The lens of social capital helps us see how low-income Jewish parents could leverage their social relationships in the Jewish community to access valuable material resources. This study suggests that involvement in some Jewish organizations, especially synagogues, can yield significant dividends in unexpected ways. Specifically, people who were involved in synagogues were more likely to have confided in their rabbi that they had financial struggles, which meant that rabbis knew they might benefit from COVID relief funds. Ironically, when people feel financially constrained, synagogue membership—which typically involves mandatory dues—is often one of the first things they cut from their budget.
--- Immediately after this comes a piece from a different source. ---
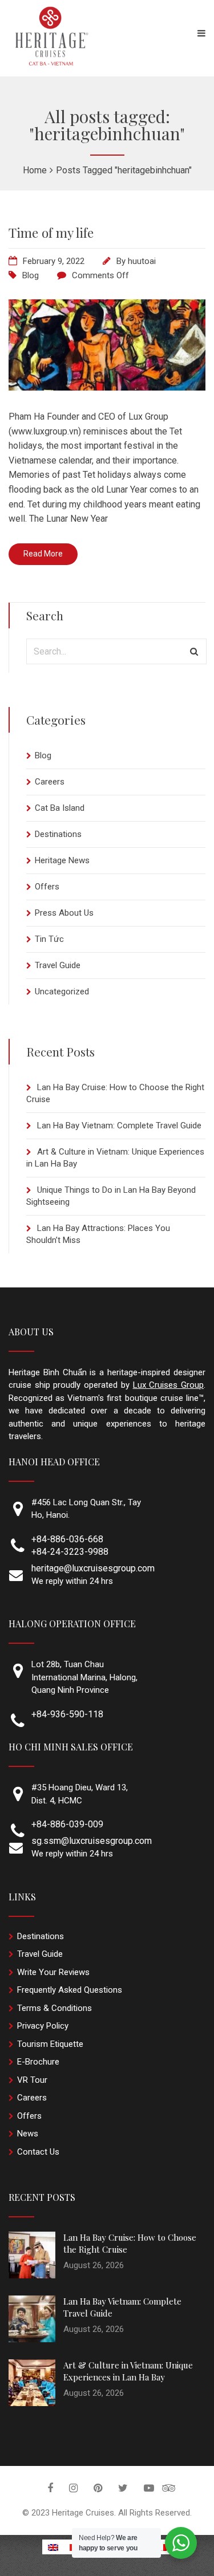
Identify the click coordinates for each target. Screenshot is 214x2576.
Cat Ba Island (59, 808)
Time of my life (51, 232)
While seemingly counterintuitive, economic hardship may be the best time to maintain synagogue affiliation, since synagogues can function as a system of economic and social support. Rather than dragging them further into debt, synagogues appear to actually help get people through a hard time. However, we also noticed that ties to different denominations yielded different material resources. Ties to Orthodox synagogues were most likely to result in financial support, whereas the few families active in their Reconstructionist synagogue did not receive discretionary funds. While we do not know why, it is possible that the rabbi from the Reconstructionist synagogue was not connected to the Jewish Federation and did not have discretionary funds to distribute.

We extend prior research by applying the theoretical concept of social capital to understand how social ties helped low-income parents during a pandemic. We have long known that social networks play an important role in sustaining Jewish communities (Benor 2013; Kadushin and Kotler-Berkowitz 2006; Wolfson 2013). However, the concept of social capital—especially the delineation between bonding, bridging, and linking social capital—gives us a different way to understand the power and limitations of Jewish parents’ social networks in the specific context of a pandemic. Only a few studies have applied the concept of social capital to study Jews (Berger and Gainer 2002; Schlesinger, 2003), and we suggest that future research continue to use social capital as a theoretical lens to examine American Jews. We also extend prior research by focusing on low- and moderate-income Jews, to whom scholars have paid remarkably little attention. Social class plays a key role in shaping how people see themselves and how they relate to others (Fiske and Markus 2012). We suggest that future research pay close attention to how class lines might influence Jews’ beliefs and behaviors.